All of the sudden, Piro Station was buzzing with local and international scientist and researchers from whom participants, volunteers, and members of the staff, like me, had the privilege to learn, to exchange ideas, and also to connect and foster future collaborations.

The workshop brought together leaders in Carbon and Restoration Research, for example: Dr. Thomas E. Lovely whose contribution to Environmental Policy and International Conservation are well known around the world; Dr. Robin Chazdon whose understanding on social and ecological drivers of tropical reforestation and her long-term research in forest regeneration around Costa Rica made her the perfect participant for this small gathering; Carlos Manuel Rodriguez who has greatly contributed to the Costa Rican Environmental Policy and to the understanding the economics of conservation; Jorge Rodriguez and Oscar Sanchez from the National Forestry Financing Fund (Fonafifo) in charge of payment of environmental services provided by forests in Costa Rica, as well as many early career researchers like Philip Taylor, Megan Nasto, Brooke Osborne, Silvia Alvarez-Clare, Maga Gei, and Faith Inman-Narahari all researching different aspects of nutrient sequestration and availability or Anton Weissenhofer, Daniel Jenking, Rebecca Cole more focused in forest restauration.

Max Villalobos and Jim Palmer represented Osa Conservation by explaining the future reforestation plans for our Finca Osa Verde which includes experimental restoration plots that are already being studied. Gloriana Chaverri, also a workshop participant, explained how she is using one of them to investigate the use of artificial bat boxes and guano extracted seeds in tropical forest restauration.

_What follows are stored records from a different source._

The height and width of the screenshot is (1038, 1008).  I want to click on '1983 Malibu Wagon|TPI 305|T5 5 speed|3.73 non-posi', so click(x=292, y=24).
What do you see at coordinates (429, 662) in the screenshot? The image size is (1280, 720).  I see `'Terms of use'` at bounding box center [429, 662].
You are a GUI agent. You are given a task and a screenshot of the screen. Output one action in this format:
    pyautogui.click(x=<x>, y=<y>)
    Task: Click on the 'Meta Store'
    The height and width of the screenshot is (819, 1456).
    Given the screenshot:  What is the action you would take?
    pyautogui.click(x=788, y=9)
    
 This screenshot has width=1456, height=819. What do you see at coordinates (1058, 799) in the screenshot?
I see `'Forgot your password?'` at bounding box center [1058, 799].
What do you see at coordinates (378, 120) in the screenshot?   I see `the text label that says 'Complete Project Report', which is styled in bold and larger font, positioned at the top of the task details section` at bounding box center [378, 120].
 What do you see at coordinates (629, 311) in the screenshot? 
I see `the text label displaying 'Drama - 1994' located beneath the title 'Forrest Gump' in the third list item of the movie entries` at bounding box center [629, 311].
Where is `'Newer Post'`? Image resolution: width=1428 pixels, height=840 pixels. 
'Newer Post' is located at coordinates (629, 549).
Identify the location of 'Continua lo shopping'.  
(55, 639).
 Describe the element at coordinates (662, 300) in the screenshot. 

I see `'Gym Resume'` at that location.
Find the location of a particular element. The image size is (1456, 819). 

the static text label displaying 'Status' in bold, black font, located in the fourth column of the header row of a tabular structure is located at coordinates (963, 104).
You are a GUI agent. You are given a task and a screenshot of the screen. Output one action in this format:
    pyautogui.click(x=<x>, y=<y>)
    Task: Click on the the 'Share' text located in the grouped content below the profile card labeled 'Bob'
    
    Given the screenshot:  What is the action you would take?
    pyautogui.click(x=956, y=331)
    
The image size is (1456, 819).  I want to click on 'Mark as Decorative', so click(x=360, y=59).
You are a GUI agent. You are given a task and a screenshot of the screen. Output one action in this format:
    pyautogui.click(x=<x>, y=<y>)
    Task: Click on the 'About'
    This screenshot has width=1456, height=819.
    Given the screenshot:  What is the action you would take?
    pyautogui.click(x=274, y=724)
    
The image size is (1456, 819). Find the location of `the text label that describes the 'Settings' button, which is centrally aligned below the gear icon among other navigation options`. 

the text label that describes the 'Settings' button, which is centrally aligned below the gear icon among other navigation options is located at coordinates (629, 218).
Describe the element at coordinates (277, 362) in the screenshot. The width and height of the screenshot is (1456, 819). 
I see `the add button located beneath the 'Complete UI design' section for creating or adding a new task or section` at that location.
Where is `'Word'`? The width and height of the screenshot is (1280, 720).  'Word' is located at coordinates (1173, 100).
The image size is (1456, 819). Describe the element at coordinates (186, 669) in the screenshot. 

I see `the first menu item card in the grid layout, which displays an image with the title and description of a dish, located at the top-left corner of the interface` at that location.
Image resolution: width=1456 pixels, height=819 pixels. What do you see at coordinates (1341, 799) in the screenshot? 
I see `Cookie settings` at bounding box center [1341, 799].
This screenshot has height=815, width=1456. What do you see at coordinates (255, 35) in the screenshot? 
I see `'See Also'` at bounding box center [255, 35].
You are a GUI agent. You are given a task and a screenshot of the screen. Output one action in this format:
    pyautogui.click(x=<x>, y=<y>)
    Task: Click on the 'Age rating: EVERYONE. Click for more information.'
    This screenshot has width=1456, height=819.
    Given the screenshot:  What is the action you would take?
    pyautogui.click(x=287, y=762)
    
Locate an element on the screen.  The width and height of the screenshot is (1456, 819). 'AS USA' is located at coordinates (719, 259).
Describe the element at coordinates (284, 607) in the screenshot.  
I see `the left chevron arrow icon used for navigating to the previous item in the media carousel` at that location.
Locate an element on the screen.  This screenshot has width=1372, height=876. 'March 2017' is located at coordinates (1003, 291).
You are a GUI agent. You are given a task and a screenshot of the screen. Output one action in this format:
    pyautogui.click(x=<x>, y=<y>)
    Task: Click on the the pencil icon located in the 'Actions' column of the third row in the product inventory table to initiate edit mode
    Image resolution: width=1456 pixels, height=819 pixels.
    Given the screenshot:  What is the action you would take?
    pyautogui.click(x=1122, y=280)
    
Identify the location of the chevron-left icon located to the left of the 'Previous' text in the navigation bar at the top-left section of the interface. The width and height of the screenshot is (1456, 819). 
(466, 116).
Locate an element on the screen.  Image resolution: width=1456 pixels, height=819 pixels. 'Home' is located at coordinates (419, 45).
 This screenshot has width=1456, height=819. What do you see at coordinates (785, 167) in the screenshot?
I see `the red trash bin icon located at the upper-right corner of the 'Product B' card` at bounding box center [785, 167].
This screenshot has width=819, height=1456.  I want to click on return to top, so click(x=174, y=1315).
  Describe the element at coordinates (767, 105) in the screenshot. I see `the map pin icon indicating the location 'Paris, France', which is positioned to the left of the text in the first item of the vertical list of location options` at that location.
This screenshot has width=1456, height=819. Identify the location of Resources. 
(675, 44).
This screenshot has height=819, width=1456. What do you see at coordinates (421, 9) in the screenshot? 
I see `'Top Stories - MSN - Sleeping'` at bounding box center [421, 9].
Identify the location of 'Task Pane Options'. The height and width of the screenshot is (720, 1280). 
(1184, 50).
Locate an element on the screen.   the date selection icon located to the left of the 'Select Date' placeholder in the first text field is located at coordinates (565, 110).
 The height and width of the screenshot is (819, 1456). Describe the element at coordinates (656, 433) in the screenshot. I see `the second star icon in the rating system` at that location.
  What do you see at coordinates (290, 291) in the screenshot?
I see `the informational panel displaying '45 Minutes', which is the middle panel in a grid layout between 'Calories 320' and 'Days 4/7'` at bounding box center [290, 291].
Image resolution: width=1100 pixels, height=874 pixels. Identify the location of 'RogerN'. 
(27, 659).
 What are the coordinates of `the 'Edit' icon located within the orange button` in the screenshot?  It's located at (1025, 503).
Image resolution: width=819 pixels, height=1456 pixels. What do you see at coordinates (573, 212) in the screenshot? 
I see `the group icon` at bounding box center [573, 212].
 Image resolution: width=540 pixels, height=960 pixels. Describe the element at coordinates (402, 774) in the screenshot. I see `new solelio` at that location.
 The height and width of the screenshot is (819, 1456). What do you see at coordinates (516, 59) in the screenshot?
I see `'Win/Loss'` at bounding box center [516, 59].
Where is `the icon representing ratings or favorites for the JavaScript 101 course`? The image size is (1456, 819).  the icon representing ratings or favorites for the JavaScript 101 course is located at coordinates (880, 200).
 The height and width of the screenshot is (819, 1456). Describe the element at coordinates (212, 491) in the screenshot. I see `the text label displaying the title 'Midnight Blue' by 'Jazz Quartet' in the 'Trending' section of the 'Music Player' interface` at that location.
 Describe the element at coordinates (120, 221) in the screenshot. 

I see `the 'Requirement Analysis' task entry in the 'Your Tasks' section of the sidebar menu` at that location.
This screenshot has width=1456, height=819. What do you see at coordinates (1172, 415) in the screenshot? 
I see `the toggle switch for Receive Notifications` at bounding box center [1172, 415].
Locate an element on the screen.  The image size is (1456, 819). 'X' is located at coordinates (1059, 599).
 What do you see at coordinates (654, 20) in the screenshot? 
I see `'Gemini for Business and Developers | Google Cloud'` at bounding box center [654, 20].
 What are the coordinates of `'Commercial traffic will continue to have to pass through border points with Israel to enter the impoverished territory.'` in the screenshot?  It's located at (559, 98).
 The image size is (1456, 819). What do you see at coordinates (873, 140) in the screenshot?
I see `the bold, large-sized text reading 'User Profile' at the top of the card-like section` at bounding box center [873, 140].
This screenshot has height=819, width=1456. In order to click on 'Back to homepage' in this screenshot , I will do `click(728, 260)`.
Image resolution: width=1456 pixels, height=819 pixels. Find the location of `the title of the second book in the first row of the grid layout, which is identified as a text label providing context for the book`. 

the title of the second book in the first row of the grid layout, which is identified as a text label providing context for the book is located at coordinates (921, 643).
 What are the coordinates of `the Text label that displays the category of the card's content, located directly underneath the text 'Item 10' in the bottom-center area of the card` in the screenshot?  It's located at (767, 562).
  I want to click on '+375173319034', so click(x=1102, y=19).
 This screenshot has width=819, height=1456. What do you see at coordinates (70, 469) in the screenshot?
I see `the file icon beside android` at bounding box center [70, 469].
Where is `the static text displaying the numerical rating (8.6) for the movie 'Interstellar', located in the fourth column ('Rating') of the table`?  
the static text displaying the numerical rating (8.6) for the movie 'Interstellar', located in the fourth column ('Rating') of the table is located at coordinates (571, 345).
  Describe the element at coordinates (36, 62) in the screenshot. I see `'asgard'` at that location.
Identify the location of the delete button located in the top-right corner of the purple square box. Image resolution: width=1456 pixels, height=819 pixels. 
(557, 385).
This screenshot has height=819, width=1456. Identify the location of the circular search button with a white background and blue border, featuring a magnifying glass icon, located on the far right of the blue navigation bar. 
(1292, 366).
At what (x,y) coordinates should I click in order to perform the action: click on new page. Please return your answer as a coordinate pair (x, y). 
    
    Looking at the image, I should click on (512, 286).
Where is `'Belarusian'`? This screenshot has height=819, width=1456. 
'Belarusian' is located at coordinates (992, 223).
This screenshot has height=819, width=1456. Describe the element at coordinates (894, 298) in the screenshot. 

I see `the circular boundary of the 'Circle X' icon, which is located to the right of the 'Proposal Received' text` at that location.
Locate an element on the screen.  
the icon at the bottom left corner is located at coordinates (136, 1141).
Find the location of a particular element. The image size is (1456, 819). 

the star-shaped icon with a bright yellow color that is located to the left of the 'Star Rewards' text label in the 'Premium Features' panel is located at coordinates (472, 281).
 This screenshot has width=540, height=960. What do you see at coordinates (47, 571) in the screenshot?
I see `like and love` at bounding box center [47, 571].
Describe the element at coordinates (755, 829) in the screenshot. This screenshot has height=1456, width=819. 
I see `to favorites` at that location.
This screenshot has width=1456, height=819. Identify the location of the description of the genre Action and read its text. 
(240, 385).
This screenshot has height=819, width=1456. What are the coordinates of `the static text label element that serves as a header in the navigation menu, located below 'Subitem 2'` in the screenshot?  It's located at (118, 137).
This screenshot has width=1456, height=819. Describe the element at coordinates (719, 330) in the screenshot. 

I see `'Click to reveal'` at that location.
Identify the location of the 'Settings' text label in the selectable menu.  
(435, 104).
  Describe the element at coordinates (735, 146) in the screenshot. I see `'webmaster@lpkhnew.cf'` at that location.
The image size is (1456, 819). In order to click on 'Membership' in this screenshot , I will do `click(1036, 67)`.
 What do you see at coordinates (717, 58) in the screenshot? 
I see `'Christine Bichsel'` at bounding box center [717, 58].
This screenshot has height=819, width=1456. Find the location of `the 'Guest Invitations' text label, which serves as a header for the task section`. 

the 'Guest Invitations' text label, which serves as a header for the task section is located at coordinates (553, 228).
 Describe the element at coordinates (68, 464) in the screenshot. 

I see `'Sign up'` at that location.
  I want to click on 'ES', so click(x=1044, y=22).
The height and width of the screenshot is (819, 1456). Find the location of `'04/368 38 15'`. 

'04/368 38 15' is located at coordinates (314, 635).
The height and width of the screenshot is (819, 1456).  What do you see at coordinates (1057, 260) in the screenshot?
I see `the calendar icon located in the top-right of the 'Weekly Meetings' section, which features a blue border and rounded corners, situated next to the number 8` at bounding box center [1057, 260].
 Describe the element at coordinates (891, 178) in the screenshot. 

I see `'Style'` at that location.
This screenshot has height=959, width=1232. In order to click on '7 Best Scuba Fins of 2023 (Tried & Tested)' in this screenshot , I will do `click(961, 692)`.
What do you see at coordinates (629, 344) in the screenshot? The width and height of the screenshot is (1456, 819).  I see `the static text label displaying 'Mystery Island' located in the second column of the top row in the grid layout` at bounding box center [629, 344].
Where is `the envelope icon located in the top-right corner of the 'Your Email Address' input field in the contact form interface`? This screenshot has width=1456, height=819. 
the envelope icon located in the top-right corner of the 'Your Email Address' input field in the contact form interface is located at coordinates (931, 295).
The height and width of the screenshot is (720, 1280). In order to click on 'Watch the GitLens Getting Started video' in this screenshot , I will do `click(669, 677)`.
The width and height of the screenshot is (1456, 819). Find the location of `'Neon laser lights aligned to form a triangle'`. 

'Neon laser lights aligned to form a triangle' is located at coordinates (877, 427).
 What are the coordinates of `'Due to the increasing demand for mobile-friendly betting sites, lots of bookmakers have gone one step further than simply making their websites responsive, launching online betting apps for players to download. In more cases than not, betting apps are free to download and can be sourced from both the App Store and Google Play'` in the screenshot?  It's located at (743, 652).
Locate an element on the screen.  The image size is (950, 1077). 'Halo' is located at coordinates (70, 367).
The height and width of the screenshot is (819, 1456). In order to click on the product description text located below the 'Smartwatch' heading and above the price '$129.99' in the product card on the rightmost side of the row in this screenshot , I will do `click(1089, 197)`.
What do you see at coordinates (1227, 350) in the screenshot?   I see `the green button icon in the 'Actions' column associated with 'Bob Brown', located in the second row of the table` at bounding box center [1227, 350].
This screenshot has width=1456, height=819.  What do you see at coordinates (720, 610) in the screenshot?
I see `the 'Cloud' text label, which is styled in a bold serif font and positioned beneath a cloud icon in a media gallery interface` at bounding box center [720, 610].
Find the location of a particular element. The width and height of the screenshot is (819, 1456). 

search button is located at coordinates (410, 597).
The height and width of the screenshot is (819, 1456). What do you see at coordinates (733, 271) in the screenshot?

Screen Shot 2016-02-25 at 9.32.46 AM(L-R): Adam Parr, Phil Taylor, Rebecca Cole, Megan Nasto, Cory Cleveland, Silvia Alvarez-Clare, Justin Pepper, Renée McKeon, Gloriana Chaverri; L-R: Jorge Rodriguez, Chris Balzotti, Jane Hamilton, Patricia Perles, Tabea Zimmermann, Brooke Osborne, Robin Chazdon, Faith Inman-Narahari, Tom Lovejoy, Jim Palmer, Maga Gei; L-R: Oscar Sanchez, Max Villalobos, Charlie Wheeler, Bea Lopez, Anton Weissenhofer Daniel Jenking, Alejandro Muñoz, Manuel Ramirez, Stephen Porder.

During the workshop presentations, talks and gatherings many things were said, some of the statements I liked the most were:

“The world has its eyes on conservation and climate change” said Justin Pepper referring to the global agreement in climate change signed in Paris.

“Humans need to transition from being clever to being wise” said by Thomas Lovejoy discussing human’s use of resources and climate change.

The highlight for me was to see the potential of new technologies such as the Airborne Mapping System which combines laser and spectral instrumentation aboard a plane to reveal an ecosystem’s chemistry, structure, biomass, and biodiversity presented by Philip Taylor or the work that Eben Broadbent is carrying out with drones that are able to monitor human-environment interactions and their impacts on ecosystems.

Personally, one of the things that impressed me the most, was the high number of accomplished female researchers present at the Workshop. Being a female researcher myself, I was always divided between having a successful professional career and having a family. Chatting to some these women, I learnt that there is no need to compromise and that we can get the best of both worlds. In fact, researcher’s children often accompany their parents when they carry out their research fieldwork. These experiences are very positive for the kids as they get exposed to people with different backgrounds, new cultures, get close to nature, and learn about the importance of conservation which can be decisive to achieve  some of the challenges that we and planet earth are facing.